What is a Dermatologist?
A dermatologist is a medical doctor (M.D. or D.O.) who specializes in the diagnosis and treatment of medical conditions that affect the skin, hair, and nails.
A dermatologist completes at least three years of specialized dermatology training after graduating from medical school and completing a medical internship. This focused study, research, and training makes a dermatologist the most qualified medical professional for treating and managing skin conditions.
Skin conditions commonly treated by dermatologists include:
- Acne that affects both teenagers and adults
- Atopic dermatitis (eczema) that leads to dry, itching, and inflamed skin.
- Psoriasis and its various manifestations including plaque psoriasis and psoriatic arthritis.

* EXTRACTED DATA:
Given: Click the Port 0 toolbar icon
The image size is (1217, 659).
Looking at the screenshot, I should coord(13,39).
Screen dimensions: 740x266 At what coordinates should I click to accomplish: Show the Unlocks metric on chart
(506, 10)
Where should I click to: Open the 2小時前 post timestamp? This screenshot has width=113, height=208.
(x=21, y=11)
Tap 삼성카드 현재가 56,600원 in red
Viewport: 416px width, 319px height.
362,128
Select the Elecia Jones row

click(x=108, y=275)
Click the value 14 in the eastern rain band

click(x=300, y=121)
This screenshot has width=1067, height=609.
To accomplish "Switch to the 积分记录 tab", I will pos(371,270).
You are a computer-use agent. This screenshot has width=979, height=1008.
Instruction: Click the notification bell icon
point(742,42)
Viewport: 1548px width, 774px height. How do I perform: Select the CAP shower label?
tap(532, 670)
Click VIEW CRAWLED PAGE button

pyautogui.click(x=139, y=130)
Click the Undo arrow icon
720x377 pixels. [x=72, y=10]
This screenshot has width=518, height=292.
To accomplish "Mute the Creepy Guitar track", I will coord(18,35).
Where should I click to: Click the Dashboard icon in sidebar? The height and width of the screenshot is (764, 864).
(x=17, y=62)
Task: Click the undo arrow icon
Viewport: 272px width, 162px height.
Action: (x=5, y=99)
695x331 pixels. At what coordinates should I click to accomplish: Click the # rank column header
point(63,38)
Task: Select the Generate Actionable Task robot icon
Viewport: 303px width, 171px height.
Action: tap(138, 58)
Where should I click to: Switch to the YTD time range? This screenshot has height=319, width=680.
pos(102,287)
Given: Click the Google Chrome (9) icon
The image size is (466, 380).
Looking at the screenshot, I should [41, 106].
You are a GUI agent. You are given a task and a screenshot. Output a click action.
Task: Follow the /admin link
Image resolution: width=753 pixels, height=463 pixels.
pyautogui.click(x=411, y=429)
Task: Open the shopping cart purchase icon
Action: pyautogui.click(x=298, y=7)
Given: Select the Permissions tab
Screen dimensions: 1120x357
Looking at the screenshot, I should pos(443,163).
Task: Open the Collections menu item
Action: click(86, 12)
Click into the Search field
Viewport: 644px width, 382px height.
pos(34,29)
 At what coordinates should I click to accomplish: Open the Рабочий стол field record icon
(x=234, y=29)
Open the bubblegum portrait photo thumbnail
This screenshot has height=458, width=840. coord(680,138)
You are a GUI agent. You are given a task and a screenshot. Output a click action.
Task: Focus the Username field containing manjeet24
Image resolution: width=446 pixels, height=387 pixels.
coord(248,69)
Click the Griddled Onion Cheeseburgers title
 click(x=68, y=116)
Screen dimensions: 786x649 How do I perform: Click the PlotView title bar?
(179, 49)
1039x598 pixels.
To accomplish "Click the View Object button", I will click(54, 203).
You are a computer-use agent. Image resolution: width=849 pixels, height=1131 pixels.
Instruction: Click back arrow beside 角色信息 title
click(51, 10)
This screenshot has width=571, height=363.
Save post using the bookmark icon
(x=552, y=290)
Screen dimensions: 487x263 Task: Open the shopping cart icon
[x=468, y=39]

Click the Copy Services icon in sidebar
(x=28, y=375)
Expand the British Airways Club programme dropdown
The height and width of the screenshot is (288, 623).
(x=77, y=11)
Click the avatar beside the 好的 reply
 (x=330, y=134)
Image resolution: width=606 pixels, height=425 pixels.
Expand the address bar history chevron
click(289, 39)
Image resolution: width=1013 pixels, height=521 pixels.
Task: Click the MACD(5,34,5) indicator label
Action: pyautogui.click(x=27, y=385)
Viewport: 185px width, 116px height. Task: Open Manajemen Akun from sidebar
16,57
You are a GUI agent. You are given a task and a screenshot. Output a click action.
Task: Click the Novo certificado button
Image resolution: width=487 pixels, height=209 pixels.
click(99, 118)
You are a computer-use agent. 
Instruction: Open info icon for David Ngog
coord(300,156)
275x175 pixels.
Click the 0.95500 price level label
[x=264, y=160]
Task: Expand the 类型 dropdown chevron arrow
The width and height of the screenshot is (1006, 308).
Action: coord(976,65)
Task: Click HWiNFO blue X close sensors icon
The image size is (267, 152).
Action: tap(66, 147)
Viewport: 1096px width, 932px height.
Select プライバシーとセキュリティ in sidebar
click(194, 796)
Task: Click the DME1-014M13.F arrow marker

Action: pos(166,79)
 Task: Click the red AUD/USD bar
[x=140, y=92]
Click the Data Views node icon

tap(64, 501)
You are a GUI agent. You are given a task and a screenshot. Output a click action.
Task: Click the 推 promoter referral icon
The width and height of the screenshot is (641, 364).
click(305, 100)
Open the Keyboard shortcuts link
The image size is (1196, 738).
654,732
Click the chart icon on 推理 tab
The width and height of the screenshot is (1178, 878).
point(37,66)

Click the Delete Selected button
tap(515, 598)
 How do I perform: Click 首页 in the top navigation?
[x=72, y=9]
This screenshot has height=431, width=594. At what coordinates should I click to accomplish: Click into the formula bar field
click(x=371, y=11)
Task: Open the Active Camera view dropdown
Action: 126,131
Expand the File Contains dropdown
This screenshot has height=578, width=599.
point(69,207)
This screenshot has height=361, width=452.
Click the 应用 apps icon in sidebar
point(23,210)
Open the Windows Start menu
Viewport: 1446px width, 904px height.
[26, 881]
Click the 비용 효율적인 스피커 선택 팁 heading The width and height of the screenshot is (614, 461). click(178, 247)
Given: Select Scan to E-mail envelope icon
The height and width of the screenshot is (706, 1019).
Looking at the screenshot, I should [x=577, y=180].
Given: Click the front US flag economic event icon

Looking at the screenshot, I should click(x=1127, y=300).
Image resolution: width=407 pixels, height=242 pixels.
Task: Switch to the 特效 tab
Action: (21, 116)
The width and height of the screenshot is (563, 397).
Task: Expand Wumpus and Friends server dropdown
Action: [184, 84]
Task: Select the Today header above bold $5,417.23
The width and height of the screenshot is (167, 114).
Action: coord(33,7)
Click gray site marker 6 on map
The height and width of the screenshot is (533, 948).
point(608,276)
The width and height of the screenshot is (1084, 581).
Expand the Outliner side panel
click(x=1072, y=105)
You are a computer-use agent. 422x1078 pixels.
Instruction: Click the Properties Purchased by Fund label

* WORK REQUIRED: Extend the passage about dermatologists, picking up right after its last sentence. The lines are separate material and are unrelated to the passage about dermatologists.

* EXERCISE RESULT:
- Rosacea, a common skin condition that can lead to redness and swelling.
- Skin cancer, including basal cell carcinoma (BCC), squamous cell carcinoma (SCC), and melanoma, and precancerous lesions, such as actinic keratoses (AKs)
Dermatologists also treat skin conditions arising from systemic and infectious diseases, as well as cosmetic issues that affect a person's appearance. These commonly include the following:
- Hair loss
- Wounds and scars, including acne scars.
- Aging skin and other natural changes, including fine lines, wrinkles, and age spots.